While real-world traces give a realistic representation of some real systems, synthetic traces have the advantage of isolating specific behaviors not clearly expressed in recorded traces. We therefore also generated a set of synthetic traces. We varied the trace characteristics as much as possible in order to cover a very wide range of different workloads.
We generated the following four sets of synthetic traces:
Each file has equal likelihood of being selected.
Files are divided into two groups. One group contains 10% of files; it is called hot group because its files are visited 90% of the time. The other group is called cold; it contains 90% of the files but they are visited only 10% of the time. Within groups each file is equally likely to be visited. This access pattern models a simple form of locality.
This suite contains small files and tries to model the behavior of systems such as the electronic mail or the network news systems.
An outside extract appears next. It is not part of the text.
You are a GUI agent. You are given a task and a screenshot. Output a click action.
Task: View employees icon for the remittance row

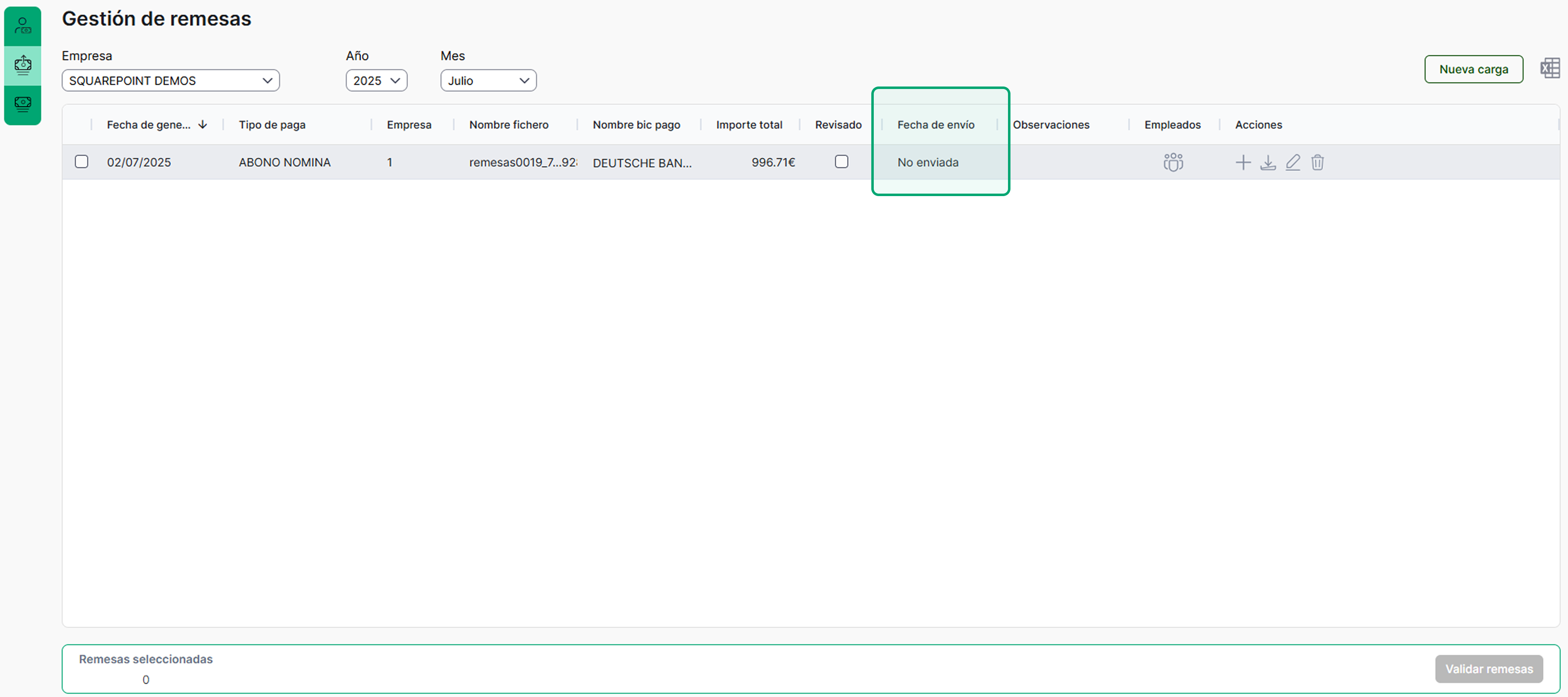pos(1173,162)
The sizes of files are limited from 1 KB to 1 MB. They are frequently created, deleted and updated. The data lifetime of this suite is the shortest one in this paper (90% of byte lifetimes are less than 5 minutes).
This trace consists of a typical TPC-D benchmark which accesses twenty large size database files from 512 MB to 10 GB. The database files consist of the different number of records ranged from 2,000,000 to 40,000,000. Each record is set to 100 bytes. Most transaction operations are queries and updates in this benchmark. The I/O access pattern is random writes followed by sequential reads. Random updates are applied to the active portion of the database. And then sometime later, large sweeping queries read relations sequentially [18]. This represents the typical I/O behavior of a decision support database. In this trace, we use sequential file reads to simulate 17 SQL queries for business questions. As for implementing TPC-D update functions, we generate random writes to represent following categories: updating 0.1% of data per query, inserting new sales data with 0.1% of table size and deleting old sales data of 0.1% of table size.
The other information of these four synthetic traces can be seen in Table 1.